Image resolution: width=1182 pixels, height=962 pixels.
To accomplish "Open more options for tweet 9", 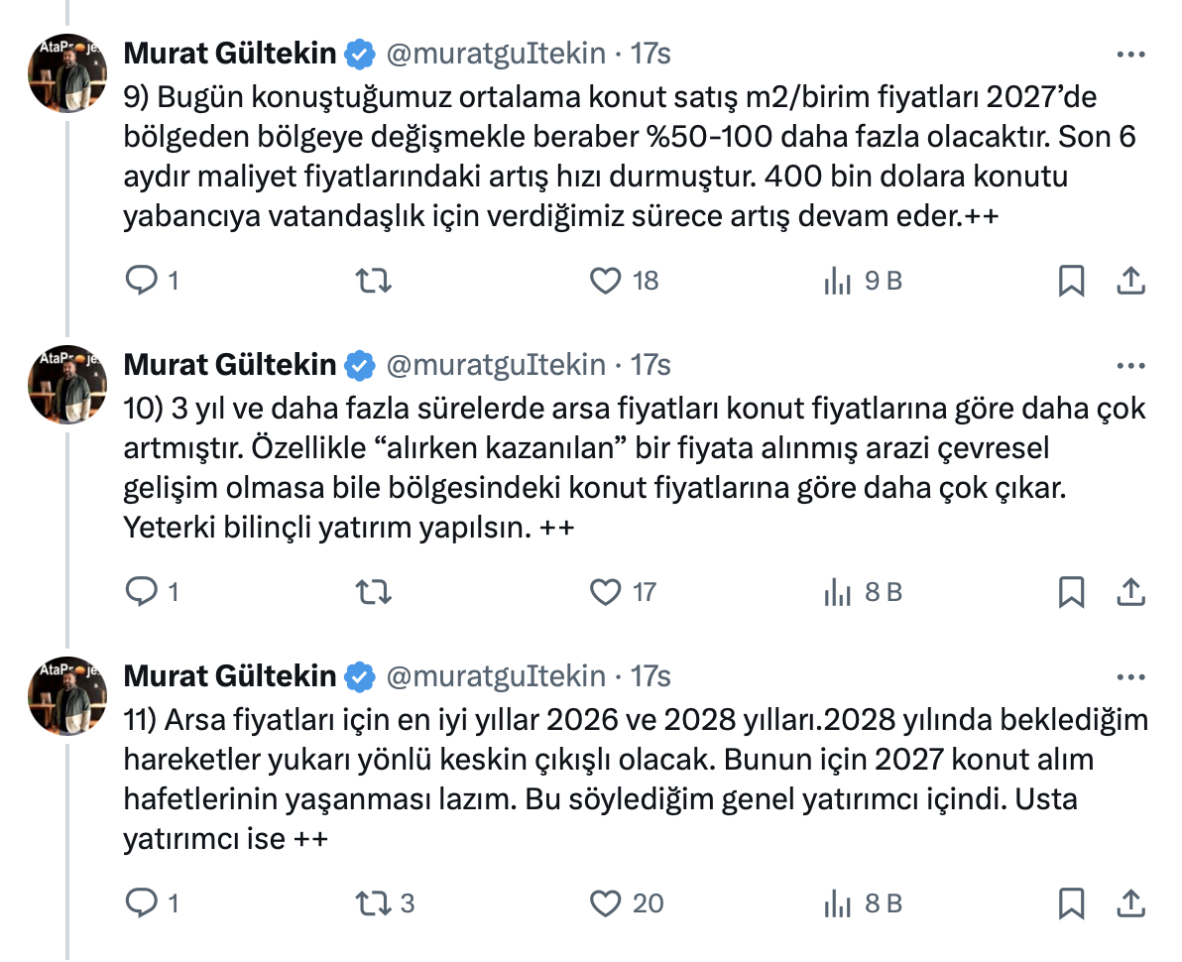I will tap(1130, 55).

...

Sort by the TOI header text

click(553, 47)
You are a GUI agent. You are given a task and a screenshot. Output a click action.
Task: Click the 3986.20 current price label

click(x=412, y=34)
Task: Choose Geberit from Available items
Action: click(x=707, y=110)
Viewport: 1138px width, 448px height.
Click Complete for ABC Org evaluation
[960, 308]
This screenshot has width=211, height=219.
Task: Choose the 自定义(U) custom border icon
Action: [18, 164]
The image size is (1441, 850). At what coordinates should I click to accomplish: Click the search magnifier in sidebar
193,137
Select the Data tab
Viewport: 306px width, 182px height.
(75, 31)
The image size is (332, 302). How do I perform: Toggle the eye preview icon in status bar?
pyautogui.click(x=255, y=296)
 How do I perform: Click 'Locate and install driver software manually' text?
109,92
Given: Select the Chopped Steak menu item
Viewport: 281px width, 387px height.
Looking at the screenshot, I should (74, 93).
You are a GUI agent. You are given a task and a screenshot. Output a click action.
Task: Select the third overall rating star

TRY IT: In the entries above, restate word for word the lines between the one holding "Viewport: 281px width, 387px height." and the one holding "Task: Select the third overall rating star", inclusive, and nothing besides.

RESULT OF THE TASK:
Viewport: 281px width, 387px height.
Looking at the screenshot, I should (74, 93).
You are a GUI agent. You are given a task and a screenshot. Output a click action.
Task: Select the third overall rating star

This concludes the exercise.